WORK INSTRUCTION: The records that appear below are to be restated word for word.

##### EXERCISE INPUTS

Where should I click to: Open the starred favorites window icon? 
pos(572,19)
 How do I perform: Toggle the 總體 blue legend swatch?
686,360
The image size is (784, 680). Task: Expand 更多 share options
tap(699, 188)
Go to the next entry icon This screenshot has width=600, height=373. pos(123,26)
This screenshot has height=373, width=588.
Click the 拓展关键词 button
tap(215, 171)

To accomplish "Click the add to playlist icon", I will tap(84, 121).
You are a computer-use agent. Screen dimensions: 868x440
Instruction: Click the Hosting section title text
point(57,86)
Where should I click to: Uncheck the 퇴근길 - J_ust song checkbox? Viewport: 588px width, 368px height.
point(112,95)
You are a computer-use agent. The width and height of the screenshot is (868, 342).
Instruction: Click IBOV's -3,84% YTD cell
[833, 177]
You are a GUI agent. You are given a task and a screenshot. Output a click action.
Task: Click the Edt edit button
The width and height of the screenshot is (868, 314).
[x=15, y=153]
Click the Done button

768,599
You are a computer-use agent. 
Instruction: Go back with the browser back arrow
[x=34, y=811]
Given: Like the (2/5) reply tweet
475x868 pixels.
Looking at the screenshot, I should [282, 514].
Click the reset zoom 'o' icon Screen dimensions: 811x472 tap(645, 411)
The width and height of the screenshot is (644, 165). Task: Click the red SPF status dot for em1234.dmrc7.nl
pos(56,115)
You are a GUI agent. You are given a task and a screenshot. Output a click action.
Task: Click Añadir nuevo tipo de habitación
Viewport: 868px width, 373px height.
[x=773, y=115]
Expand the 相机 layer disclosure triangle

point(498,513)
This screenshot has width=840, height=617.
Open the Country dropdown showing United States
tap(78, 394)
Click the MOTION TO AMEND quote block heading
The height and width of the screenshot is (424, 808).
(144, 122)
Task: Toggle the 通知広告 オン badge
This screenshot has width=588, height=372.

##########

SOLUTION TO THIS PROBLEM:
Where should I click to: Open the starred favorites window icon? 
pos(572,19)
 How do I perform: Toggle the 總體 blue legend swatch?
686,360
The image size is (784, 680). Task: Expand 更多 share options
tap(699, 188)
Go to the next entry icon This screenshot has width=600, height=373. pos(123,26)
This screenshot has height=373, width=588.
Click the 拓展关键词 button
tap(215, 171)

To accomplish "Click the add to playlist icon", I will tap(84, 121).
You are a computer-use agent. Screen dimensions: 868x440
Instruction: Click the Hosting section title text
point(57,86)
Where should I click to: Uncheck the 퇴근길 - J_ust song checkbox? Viewport: 588px width, 368px height.
point(112,95)
You are a computer-use agent. The width and height of the screenshot is (868, 342).
Instruction: Click IBOV's -3,84% YTD cell
[833, 177]
You are a GUI agent. You are given a task and a screenshot. Output a click action.
Task: Click the Edt edit button
The width and height of the screenshot is (868, 314).
[x=15, y=153]
Click the Done button

768,599
You are a computer-use agent. 
Instruction: Go back with the browser back arrow
[x=34, y=811]
Given: Like the (2/5) reply tweet
475x868 pixels.
Looking at the screenshot, I should [282, 514].
Click the reset zoom 'o' icon Screen dimensions: 811x472 tap(645, 411)
The width and height of the screenshot is (644, 165). Task: Click the red SPF status dot for em1234.dmrc7.nl
pos(56,115)
You are a GUI agent. You are given a task and a screenshot. Output a click action.
Task: Click Añadir nuevo tipo de habitación
Viewport: 868px width, 373px height.
[x=773, y=115]
Expand the 相机 layer disclosure triangle

point(498,513)
This screenshot has width=840, height=617.
Open the Country dropdown showing United States
tap(78, 394)
Click the MOTION TO AMEND quote block heading
The height and width of the screenshot is (424, 808).
(144, 122)
Task: Toggle the 通知広告 オン badge
This screenshot has width=588, height=372.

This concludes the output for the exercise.